Sask. education minister to have more control over school spending

Saskatchewan's education minister has introduced legislation to give his office more power over spending in the province's school divisions.

Opposition accuses government of kneecapping boards' ability to make decisions

Education Minister Don Morgan will have the power to direct school divisions to find savings in transportation, salaries and bulk purchases. (Trent Peppler/CBC)

Saskatchewan's education minister has introduced legislation to give his office more power over school divisions' spending.

Amendments to the legislation will give the minister more power to direct school boards to find efficiencies in transportation, bulk purchasing and setting common salaries for school division administrators.

The changes are in response to findings from a review of education governance in Saskatchewan, which heard from dozens of groups and thousands of online submissions.

Education Minister Don Morgan said while the government heard clear support for elected school trustees, it also heard a desire for the province to dictate where efficiencies can be found.

Morgan said in consultations, school divisions were supportive of those changes. 

"We would have the ability to say, 'You will have a joint procurement agreement.' They're supportive of doing that," he said.

"We've said to them that we want them to work together with some common bussing.
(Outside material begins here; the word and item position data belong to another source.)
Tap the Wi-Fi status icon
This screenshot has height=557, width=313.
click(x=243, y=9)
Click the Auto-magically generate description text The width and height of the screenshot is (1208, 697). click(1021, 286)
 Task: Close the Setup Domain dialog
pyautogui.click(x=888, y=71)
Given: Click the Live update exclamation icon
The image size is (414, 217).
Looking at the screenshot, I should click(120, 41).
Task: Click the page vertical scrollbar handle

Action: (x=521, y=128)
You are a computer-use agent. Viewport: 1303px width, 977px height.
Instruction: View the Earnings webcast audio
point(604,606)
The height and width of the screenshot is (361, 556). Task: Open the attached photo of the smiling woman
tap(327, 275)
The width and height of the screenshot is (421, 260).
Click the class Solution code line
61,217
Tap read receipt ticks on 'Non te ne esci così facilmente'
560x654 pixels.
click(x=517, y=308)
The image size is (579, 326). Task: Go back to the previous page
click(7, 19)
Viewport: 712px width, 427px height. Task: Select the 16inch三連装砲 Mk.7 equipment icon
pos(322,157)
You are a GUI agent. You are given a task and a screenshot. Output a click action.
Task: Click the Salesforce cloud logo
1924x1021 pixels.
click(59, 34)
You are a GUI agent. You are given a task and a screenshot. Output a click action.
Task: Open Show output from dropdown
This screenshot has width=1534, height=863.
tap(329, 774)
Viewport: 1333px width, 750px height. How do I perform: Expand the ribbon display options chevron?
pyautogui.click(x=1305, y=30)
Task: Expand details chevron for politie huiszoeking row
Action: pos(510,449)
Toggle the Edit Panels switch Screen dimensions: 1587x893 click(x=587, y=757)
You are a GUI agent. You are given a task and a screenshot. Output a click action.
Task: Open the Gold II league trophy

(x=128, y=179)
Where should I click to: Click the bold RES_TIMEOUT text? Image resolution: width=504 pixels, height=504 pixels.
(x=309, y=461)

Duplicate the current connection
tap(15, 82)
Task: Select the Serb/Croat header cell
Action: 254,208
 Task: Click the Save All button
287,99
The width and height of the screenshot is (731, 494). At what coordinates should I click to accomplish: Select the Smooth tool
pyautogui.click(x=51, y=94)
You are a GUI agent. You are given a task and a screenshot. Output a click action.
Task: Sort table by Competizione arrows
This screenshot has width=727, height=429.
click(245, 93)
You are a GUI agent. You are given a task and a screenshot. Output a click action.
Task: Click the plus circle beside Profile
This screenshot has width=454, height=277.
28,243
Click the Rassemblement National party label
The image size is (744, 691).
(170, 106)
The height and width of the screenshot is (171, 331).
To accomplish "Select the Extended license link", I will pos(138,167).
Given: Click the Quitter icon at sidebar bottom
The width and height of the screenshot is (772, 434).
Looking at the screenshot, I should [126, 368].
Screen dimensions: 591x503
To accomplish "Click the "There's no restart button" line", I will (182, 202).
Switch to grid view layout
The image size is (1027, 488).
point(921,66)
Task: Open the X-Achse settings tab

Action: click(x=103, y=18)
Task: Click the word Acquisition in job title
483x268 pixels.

They say they're supportive of doing that."

Opposition education critic Carla Beck says school trustees have been stripped of their power, but are left to take the blame for budget cuts. (Trent Peppler/CBC)

But the Opposition said the government has stripped divisions of the autonomy people wanted for their elected trustees.

Carla Beck, the NDP's education critic, said the minister has signalled "his willingness to really kneecap boards in their ability to make any decisions."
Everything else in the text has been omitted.